## Stored items

-- Opening Marker --

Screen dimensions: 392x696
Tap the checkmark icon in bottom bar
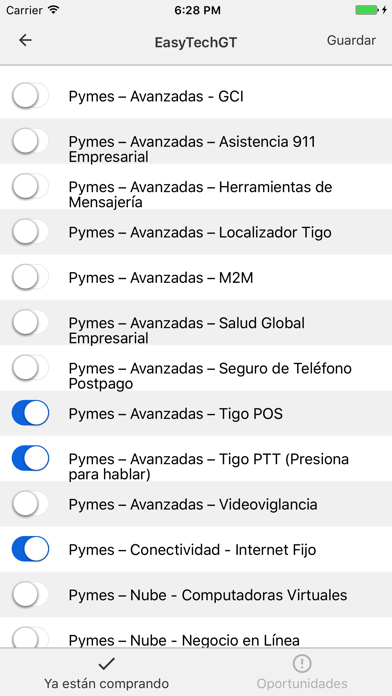107,664

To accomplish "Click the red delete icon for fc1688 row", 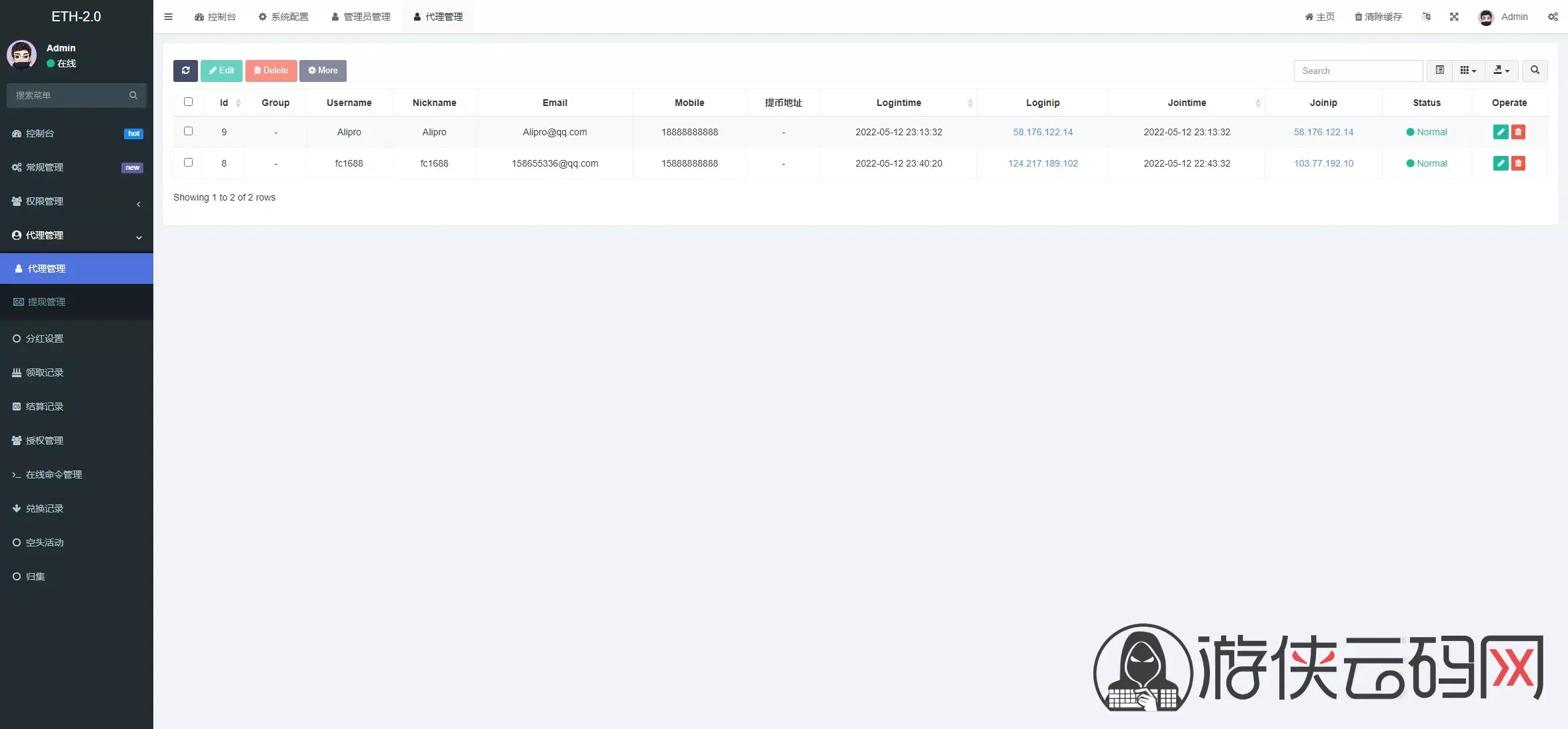I will [x=1518, y=163].
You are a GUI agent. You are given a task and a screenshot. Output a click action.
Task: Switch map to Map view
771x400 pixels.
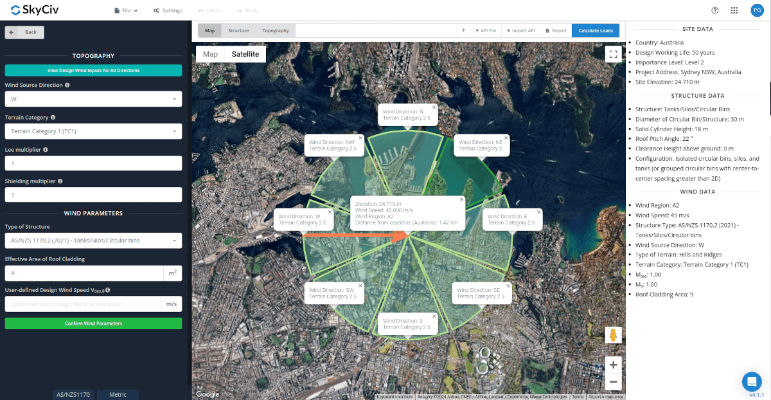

-- Closing Marker --

Only an exact copy belongs in the answer: the lines from the one containing "You are a GUI" through the end of the records, both ends included, minus the pictures.

You are a GUI agent. You are given a task and a screenshot. Output a click action.
Task: Switch map to Map view
771x400 pixels.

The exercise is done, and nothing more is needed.